BerryBoot lets you run multiple operating systems from a single SD card on your Raspberry Pi. This guide covers standard and headless installation, and setting up a local OS repository.

BerryBoot is a bootloader and OS installer that lets your Raspberry Pi boot into multiple operating systems from a single SD card or USB drive. On startup it shows a menu where you pick which OS to load — useful for testing different distros or keeping a dedicated environment for different projects.

What You Need

  • Raspberry Pi (most models supported)
  • SD card (8GB minimum, 16GB+ recommended for multiple OSes)
  • BerryBoot image from berryterminal.com
  • Monitor + keyboard for standard setup, or a device with VNC for headless

Standard Installation

  1. Download the BerryBoot zip for your Raspberry Pi model from the official site
  2. Extract the contents directly onto a FAT32-formatted SD card (do not use dd — just extract the files)
  3. Insert the SD card into your Pi and power on
  4. The BerryBoot installer loads and walks you through selecting storage, downloading OS images, and creating your first installation

Headless Installation (No Monitor)

BerryBoot supports VNC-based headless setup — useful when you have no attached display.

Wired Network

Edit cmdline.txt on the SD card's FAT partition and append:

vncinstall ipv4=192.168.88.88/255.255.255.0/192.168.88.1

Format: IP/netmask/gateway. Boot the Pi, then connect from your computer using a VNC client at the IP you specified.

Wireless Network

For Wi-Fi headless setup, append instead:

vncinstall ipv4=192.168.88.88/255.255.255.0/192.168.88.1/wlan0

And create a wpa_supplicant.conf file on the FAT partition:

ctrl_interface=DIR=/var/run/wpa_supplicant GROUP=netdev
ap_scan=1

network={
    ssid="your-network-name"
    psk="your-wifi-password"
}

VNC color depth: Your VNC client must support 24-bit color. TightVNC and krdc work by default. For RealVNC, enable FullColour in settings. Using the wrong color depth can crash BerryBoot into an emergency shell.

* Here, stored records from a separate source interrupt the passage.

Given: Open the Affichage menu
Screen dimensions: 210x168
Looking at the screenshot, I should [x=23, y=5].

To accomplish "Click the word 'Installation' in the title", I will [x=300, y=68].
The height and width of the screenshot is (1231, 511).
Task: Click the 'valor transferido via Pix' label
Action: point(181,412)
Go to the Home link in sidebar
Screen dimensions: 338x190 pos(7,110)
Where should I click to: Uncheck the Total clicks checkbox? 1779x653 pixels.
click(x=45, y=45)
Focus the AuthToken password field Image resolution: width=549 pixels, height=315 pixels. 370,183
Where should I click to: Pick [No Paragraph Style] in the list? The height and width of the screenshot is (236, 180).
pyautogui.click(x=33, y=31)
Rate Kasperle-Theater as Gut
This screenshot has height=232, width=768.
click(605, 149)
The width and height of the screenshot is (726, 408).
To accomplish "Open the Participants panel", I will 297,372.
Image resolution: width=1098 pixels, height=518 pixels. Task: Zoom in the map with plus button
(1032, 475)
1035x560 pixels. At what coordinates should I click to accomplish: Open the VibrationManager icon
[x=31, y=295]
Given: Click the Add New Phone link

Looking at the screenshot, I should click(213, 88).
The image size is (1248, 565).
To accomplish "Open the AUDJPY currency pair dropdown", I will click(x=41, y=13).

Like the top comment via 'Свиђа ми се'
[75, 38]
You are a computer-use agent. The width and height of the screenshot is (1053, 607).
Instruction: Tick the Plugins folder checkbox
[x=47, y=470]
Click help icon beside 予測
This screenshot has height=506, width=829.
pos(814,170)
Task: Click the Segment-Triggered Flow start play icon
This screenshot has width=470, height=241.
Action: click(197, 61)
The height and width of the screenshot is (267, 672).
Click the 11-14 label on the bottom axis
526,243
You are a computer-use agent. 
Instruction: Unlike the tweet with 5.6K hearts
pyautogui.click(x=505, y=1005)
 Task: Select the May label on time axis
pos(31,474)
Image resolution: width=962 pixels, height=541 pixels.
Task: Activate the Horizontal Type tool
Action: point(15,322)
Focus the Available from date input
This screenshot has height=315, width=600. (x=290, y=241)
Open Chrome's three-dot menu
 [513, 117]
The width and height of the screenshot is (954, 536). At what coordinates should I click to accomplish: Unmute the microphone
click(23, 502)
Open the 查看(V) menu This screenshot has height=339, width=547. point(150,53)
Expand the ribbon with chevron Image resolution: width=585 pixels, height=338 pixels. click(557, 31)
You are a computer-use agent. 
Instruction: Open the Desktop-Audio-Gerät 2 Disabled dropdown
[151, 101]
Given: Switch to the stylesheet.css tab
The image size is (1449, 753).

Setting Up a Local OS Repository

If you want to install OS images from your local network instead of downloading from the internet:

  1. Download OS image files to a machine on your network
  2. Share the folder over Windows file sharing (SMB/CIFS)
  3. In the BerryBoot "Add OS" screen, press Network settings → Repository tab and enter:
cifs://192.168.1.x/share-name

BerryBoot attempts a guest login if no credentials are given. Connection settings are saved in berryboot.ini on the FAT partition, so you only need to configure this once.

Managing Installed OSes

From the BerryBoot menu at boot you can:

  • Edit — rename or set the default OS
  • Clone — duplicate an installation
  • Delete — remove an OS to reclaim space
  • Backup/Restore — export an OS image

Conclusion

BerryBoot is the simplest way to run multiple operating systems on a Raspberry Pi without juggling multiple SD cards. The headless VNC setup makes it practical even without a dedicated monitor. For the widest OS compatibility and most active maintenance, also consider PINN (a BerryBoot fork with broader hardware support).